Ach, ich habe eine Zeitschaltuhr programmiert, weil es die in "e!.." noch nicht gibt. Wo ist das Problem?
Chris


----------



## Otwin (7 September 2015)

Termi schrieb:


> Hi,
> was ist denn an der Oscat aufwendig? Geile Tools. Vielleicht solltest Du mal posten was Du wirklich brauchst! Die Basic-Anfrage war, wie ich TOD weg bekomme oder?
> Ach, ich habe eine Zeitschaltuhr programmiert, weil es die in "e!.." noch nicht gibt. Wo ist das Problem?
> Chris



Ich habe nicht gesagt, dass die Oscat aufwendig ist.
Aber wenn ich für jeden Wert, den ich anzeigen will nochmal eine extra String-Variable anlegen muss, dann finde ich das schon aufwendig.
Zumal ich diese Variable dann nicht mehr in der Visu beschreiben kann.

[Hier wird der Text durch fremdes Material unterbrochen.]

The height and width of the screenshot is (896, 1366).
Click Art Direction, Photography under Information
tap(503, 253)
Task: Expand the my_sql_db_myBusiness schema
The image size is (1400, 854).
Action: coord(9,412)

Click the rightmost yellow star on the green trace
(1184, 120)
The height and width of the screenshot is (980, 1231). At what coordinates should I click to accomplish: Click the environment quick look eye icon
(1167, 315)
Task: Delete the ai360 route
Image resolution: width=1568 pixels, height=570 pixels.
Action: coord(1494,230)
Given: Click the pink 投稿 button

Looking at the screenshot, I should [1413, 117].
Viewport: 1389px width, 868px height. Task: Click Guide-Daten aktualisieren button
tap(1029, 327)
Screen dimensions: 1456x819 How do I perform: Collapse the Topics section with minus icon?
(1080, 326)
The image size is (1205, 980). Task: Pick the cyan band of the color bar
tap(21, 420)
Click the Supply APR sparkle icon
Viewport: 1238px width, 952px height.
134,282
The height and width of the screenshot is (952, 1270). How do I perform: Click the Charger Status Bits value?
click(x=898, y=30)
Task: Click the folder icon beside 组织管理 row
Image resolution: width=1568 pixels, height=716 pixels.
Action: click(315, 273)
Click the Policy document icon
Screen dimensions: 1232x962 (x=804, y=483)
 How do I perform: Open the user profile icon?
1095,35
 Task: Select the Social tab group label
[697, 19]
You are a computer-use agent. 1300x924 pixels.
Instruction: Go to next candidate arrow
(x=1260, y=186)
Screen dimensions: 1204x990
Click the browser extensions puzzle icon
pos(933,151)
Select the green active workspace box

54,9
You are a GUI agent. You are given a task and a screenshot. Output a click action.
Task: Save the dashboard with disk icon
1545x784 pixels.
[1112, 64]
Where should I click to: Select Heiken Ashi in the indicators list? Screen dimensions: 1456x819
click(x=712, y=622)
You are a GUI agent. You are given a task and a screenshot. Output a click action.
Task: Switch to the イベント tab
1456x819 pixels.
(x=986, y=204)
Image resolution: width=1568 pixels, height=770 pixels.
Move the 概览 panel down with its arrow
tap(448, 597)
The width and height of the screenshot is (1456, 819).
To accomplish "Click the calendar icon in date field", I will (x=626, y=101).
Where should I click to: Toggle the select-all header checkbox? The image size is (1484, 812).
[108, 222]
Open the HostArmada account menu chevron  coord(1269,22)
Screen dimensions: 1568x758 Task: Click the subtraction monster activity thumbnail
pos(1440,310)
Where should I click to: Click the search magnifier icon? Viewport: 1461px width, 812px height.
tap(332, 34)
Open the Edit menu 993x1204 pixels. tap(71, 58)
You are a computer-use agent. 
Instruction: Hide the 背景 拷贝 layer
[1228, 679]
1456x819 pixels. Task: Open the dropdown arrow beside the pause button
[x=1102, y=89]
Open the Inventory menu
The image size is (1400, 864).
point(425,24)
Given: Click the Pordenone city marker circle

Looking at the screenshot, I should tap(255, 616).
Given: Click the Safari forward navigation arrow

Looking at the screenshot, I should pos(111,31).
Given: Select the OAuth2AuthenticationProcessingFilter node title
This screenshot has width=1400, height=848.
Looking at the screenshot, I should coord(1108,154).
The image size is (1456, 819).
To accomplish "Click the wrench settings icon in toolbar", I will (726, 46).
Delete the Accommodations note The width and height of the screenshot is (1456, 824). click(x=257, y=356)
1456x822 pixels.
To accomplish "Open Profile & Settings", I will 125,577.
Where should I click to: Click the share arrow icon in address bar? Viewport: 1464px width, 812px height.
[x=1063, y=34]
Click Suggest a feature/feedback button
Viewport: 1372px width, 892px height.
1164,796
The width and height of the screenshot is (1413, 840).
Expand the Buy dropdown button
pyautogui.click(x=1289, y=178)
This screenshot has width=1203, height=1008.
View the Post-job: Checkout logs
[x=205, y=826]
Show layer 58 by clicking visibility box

Was ich suche ist doch ganz einfach: Das Verhalten, wie es in Codesys 2.3 auch gegeben war.
Ich möchte einfach eine Zeit in der Visu anzeigen und ändern können.
Egal ob jetzt für eine Zeitschaltuhr, oder irgendeine sonstige Funktion, die halt die eingabe einer Uhrzeit durch den Benutzer erfordert.

Otwin


----------



## Termi (8 September 2015)

sorry da bin ich raus. Ist mir auch noch nicht untergekommen.

Chris


----------